Em outras palavras: enquanto vigorar a propriedade cruzada – mesmo grupo controlando jornal, rádio e televisão na mesma praça; enquanto meia dúzia de empresas capitalistas forem donas de mais de 90% da audiência e da maior parte das verbas públicas publicitárias; e enquanto esses grupos continuarem, como no Brasil, a ter mais influência junto aos parlamentares do que os cidadãos que os elegeram.

Democratizar televisão, rádio e jornais é importante porque a mídia é, hoje, a instituição com maior poder de produção e reprodução de subjetividades. Ou seja, a mídia determina formas de sentir, de pensar e de agir dos indivíduos e, conseqüentemente, influencia posicionamentos da sociedade como um todo. Se divulga mensagens de ódio, se divulga informações distorcidas, então teremos um povo irracional e desinformado, caldo de cultura perfeito para a violência. Por outro lado, se a mídia divulga informações corretas e mensagens de respeito ao outro, então será mais provável criarmos uma sociedade mais harmônica.

O governo do presidente Lula seguramente avançou mais que o anterior, pois além da TV Brasil está em curso o Plano Nacional de Banda Larga, que pretende universalizar o acesso à Internet de alta velocidade. Entretanto, em comparação com nossos vizinhos, estamos atrasados. O Brasil perdeu sua grande chance com o decreto da TV Digital, quando era possível ter investido na multi-programação e fomentado a participação de novos atores no cenário da radiodifusão.

Estamos atrasados não apenas por conta das dificuldades do governo atual. Toda a esquerda brasileira tem enorme dificuldade de compreender a importância dos meios de comunicação de massa para a construção de uma sociedade verdadeiramente democrática. Partidos políticos, estudantes, sindicalistas, integrantes de movimentos sociais organizados, acadêmicos, artistas. A tendência ainda é acreditar que se pode negociar com as corporações privadas, em vez de modificar a atual estrutura – o que, diga-se de passagem, seria apenas cumprir a Constituição de 1988. A história recente do Brasil nos oferece incansáveis provas de que essa crença não passa de uma ilusão, incluindo o fato de as últimas duas eleições terem sido levadas para o segundo turno, sem falar da famosa manipulação do debate em 1989. Vamos ver se a nossa esquerda acorda, e se acorda a tempo.
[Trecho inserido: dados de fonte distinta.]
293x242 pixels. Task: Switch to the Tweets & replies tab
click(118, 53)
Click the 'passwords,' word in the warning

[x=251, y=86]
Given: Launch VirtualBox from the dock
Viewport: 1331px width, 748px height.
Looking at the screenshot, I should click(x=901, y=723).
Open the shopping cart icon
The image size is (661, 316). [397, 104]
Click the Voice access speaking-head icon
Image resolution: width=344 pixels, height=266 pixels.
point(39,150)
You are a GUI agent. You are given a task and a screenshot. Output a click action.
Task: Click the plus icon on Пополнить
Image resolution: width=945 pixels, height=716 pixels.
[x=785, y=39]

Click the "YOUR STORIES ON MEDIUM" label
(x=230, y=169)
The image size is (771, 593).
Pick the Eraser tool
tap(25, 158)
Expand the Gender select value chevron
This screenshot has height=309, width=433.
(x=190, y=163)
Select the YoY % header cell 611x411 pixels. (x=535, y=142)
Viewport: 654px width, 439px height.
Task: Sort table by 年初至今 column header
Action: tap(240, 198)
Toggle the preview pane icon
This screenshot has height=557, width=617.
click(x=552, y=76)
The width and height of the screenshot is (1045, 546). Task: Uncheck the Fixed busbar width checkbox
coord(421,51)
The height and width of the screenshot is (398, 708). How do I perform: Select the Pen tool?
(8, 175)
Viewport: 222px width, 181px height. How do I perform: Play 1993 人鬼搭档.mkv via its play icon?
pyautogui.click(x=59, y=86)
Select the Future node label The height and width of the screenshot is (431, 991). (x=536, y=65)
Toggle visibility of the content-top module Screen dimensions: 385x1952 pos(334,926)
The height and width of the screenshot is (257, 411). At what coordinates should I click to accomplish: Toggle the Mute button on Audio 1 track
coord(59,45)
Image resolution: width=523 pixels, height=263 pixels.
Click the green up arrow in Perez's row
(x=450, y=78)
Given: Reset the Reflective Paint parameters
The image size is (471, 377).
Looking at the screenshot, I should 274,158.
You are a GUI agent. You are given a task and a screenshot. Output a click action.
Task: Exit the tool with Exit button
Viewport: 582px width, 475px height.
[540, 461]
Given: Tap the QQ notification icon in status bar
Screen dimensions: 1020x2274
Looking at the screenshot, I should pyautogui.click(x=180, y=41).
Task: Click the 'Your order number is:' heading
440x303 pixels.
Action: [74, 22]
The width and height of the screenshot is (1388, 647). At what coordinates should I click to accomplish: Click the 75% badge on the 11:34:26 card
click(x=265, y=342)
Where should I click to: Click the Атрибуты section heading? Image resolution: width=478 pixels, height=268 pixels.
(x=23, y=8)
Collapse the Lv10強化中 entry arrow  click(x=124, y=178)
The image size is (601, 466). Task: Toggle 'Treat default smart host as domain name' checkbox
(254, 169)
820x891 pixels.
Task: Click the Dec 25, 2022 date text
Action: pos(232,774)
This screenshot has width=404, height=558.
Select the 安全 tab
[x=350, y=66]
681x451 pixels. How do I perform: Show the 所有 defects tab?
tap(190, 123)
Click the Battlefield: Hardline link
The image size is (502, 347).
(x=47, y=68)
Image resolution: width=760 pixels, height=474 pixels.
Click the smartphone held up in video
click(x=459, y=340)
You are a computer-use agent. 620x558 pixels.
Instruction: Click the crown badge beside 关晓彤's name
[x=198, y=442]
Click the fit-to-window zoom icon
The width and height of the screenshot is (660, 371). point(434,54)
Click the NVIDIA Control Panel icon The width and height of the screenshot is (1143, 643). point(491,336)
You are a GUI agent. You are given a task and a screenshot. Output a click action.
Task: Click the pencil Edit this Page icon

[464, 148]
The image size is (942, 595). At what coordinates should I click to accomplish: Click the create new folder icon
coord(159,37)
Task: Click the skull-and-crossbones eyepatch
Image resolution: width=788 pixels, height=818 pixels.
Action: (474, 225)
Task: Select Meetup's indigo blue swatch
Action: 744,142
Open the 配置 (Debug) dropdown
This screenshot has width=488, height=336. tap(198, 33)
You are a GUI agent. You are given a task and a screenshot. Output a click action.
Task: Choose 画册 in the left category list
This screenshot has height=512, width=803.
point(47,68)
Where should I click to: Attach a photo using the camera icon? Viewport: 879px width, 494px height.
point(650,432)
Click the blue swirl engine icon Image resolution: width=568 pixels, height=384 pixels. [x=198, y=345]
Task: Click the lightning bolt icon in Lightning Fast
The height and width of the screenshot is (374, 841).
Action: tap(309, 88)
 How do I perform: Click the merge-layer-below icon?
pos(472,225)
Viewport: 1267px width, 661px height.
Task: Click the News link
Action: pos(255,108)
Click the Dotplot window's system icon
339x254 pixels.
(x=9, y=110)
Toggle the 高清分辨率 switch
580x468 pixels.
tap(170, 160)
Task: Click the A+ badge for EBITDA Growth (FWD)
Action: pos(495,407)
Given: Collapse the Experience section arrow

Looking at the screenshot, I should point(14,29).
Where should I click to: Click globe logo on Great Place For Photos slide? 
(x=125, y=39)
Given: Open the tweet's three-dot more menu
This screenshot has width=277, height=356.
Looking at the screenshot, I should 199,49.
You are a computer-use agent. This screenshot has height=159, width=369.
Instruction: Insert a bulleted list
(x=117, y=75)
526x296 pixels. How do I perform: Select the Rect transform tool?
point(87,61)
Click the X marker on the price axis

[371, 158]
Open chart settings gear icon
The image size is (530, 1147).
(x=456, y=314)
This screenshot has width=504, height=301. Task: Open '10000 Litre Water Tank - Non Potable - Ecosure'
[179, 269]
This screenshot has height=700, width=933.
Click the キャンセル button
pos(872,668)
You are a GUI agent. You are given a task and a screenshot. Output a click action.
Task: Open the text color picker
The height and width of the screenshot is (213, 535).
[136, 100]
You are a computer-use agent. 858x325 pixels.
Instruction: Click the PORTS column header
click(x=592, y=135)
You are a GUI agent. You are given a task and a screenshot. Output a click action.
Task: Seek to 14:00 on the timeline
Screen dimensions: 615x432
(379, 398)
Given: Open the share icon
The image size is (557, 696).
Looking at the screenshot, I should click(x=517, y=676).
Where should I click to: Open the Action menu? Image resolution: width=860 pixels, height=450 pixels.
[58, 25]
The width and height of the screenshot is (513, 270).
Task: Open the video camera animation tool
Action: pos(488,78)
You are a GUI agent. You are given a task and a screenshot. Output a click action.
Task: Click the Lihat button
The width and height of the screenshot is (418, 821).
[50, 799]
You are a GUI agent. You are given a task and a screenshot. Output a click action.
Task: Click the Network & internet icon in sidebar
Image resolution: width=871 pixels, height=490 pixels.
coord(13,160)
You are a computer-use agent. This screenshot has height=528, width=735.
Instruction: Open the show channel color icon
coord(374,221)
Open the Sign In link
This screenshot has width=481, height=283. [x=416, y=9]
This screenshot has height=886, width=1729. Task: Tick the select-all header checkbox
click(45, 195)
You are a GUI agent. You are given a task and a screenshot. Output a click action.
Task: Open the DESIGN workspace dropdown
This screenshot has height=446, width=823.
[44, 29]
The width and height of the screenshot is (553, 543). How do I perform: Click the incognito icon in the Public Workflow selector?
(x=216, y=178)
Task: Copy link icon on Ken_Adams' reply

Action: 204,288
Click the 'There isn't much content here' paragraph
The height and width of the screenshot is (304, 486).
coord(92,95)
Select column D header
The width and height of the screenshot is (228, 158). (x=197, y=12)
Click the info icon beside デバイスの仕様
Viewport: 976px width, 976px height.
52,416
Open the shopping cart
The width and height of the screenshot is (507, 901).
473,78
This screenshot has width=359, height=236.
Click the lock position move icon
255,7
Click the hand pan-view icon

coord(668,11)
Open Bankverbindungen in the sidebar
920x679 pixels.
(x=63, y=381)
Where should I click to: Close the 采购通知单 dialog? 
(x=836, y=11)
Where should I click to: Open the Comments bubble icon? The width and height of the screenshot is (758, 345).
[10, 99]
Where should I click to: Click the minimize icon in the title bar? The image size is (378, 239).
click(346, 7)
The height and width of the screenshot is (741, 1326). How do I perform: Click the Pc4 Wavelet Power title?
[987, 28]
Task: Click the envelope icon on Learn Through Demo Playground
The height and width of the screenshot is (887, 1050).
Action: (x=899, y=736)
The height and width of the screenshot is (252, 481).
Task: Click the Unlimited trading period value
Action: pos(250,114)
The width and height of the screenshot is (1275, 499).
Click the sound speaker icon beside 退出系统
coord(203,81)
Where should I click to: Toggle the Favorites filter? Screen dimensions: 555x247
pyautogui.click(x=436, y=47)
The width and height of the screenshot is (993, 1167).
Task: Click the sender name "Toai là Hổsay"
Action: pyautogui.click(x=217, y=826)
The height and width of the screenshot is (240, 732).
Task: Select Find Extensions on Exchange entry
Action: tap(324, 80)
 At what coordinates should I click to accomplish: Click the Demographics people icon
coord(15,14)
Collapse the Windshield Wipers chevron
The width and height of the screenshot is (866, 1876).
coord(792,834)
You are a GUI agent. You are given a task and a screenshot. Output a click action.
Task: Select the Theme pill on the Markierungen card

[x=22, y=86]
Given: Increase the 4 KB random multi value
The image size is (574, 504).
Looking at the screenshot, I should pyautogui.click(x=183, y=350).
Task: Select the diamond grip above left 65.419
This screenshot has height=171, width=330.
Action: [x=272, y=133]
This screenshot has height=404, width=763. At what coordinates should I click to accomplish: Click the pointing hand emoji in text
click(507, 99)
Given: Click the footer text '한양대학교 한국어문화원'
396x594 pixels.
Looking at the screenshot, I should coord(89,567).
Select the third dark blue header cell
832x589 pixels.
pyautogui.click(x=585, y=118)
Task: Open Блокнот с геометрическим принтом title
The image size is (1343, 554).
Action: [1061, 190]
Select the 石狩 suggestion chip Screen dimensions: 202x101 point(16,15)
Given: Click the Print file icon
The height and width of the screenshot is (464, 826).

(*) Artigo publicado originalmente no blog Escrevinhador.

Reproduzo alguns dos comentários feitos no Fazendo Media:

Comentário de Sturt
Em 27/10/2010 às 8:53

Sobre a mídia, acho que o governo Lula tinha como fazer mais pela democratização da mídia. Mas não pode ser partindo do governo, tem que partir da sociedade e dos movimentos sociais, de uma forma mais direta. Pq se não, já viu, os vilões viram mocinhos…
Outro ponto importante durante esse período foi a confecon, que vc não citou…
Por outro lado, a continuação da proibição das rádios comunitárias e Hélio Costa no ministério foram atrasos…

Comentário de Jadson Oliveira
Em 27/10/2010 às 11:24

Marcelo, muito oportuno seu artigo, vou reproduzi-lo no meu blog.
Reforço comentário acima sobre a falta de menção à Confecom (Conferência Nacional de Comunicação) e também sobre a perseguição às rádios comunitárias no governo Lula.
Creio que Lula, no que pese os pontos positivos de seu governo, optou pela desmobilização popular. Então, ficou refém da velha média, da qual apanha o tempo todo e com a qual concilia. Só nas eleições, quando a campanha suja exagera, ele esboça alguma reação mais forte.
A perseguição às rádios comunitárias é um extremado desserviço ao povo. Já publiquei matéria no meu blog falando do apoio que o governo de Chávez dá aos meios de comunicação comunitários. Aliás, não esqueçamos que tais meios foram fundamentais para mobilizar os venezuelanos no contra-golpe de abril/2002.
Outro detalhe: como vc dá a entender, democratização dos meios de comunicação deveria ser pauta de reivindicação de todos os movimentos sociais e partidos políticos afinados com a esquerda.

Comentário de celso
Em 28/10/2010 às 0:44

Enfrentar as oligarquias no campo da comunicação será "A MÃE DE TODAS AS BATALHAS” no Governo Dilma, como disse uma vez o Rodrigo Vianna.